Blood meal manipulation and in vitro colony maintenance of Haematobia irritans (Diptera: Muscidae).

Abstract

A series of experiments was conducted to determine survival and reproductive potential of Haematobia irritans (L.) adults that were fed sodium citrated-bovine blood diluted with deionized water, 0.5 M glucose, or 0.15 M sodium chloride (NaCl), or supplemented with adenosine triphosphate (ATP). Reproductive potential, measured by total number of larvae produced per female during 10-d experimental periods, improved when adult H. irritans were fed blood diluted by < 22% with deionized water, NaCl, or glucose, whereas female survival improved when fed blood diluted with deionized water or NaCl (by approximately 25%). Male survival declined whenever blood meals were diluted. Larval production also improved when blood previously stored at -20 degrees C was diluted by approximately 21% with deionized water. Addition of ATP to blood stored at 3 degrees C did not improve larval production or female survival; however, ATP added to blood stored at -20 degrees C increased larval production and female survival. Male survival was not improved by addition of ATP to previously refrigerated or frozen blood. Blood meals were toxic to H. irritans when > or = 5 x 10(-2) M ATP was added to previously refrigerated or frozen blood. A colony of H. irritans was maintained for five generations by feeding adult flies on citrated bovine blood that had been stored at -20 degrees C, supplemented with 5 x 10(-3) M ATP, and diluted with deionized water.
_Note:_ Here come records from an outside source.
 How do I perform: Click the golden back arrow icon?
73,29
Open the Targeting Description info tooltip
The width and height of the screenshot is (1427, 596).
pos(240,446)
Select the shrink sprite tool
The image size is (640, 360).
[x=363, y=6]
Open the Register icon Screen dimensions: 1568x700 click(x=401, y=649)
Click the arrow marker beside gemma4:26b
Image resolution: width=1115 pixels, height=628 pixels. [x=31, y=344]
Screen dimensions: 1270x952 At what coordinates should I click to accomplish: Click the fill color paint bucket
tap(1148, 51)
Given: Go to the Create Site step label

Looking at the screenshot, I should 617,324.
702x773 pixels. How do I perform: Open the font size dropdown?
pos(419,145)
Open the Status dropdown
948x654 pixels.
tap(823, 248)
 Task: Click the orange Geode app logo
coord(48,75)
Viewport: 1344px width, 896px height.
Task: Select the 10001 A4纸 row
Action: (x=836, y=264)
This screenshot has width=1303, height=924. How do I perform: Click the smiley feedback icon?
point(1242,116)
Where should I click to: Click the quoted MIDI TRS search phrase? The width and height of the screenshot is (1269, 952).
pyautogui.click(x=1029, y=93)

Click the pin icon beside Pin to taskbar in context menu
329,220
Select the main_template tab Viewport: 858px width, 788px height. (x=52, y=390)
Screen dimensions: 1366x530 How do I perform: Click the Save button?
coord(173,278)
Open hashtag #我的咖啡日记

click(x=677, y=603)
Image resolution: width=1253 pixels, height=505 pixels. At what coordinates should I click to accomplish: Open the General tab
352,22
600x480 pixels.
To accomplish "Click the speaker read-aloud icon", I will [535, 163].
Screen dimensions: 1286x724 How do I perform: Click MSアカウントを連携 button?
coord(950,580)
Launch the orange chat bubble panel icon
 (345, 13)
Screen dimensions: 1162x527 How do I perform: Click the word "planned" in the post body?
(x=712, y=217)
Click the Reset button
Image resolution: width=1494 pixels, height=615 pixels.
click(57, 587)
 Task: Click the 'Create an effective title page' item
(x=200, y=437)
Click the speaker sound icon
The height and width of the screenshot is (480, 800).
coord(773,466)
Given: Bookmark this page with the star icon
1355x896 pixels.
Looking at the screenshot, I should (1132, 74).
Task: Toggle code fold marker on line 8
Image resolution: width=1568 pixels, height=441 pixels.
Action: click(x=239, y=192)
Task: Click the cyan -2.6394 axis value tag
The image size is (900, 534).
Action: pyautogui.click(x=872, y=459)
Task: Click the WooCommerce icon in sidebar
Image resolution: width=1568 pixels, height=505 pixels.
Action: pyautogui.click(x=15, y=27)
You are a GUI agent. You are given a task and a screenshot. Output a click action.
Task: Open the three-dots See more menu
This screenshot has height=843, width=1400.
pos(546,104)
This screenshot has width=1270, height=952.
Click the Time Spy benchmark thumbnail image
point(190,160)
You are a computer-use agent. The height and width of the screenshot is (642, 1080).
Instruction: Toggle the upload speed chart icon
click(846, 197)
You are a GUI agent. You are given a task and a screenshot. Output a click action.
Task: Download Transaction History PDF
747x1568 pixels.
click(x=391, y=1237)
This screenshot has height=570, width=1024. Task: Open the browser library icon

Flies were fed through a nylon-reinforced silicone membrane throughout this experimental period. Female survival and larval production were unaffected by the adult fly feeding regimen. Male survival was reduced during the F1, F2, and F3 generations; however, declines did not affect colony maintenance. Percentage pupation increased during the F2 and F3 generations and adult eclosion declined in the F3 and F4 generations, changes attributed to conditions of larvae rearing. Potential for colony population growth was estimated using F4 female survival and resulting larval production, pupation, and adult eclosion. An approximate of 24-fold increase in population size per generation could be realized by collecting all eggs produced by 6-12-d-old females.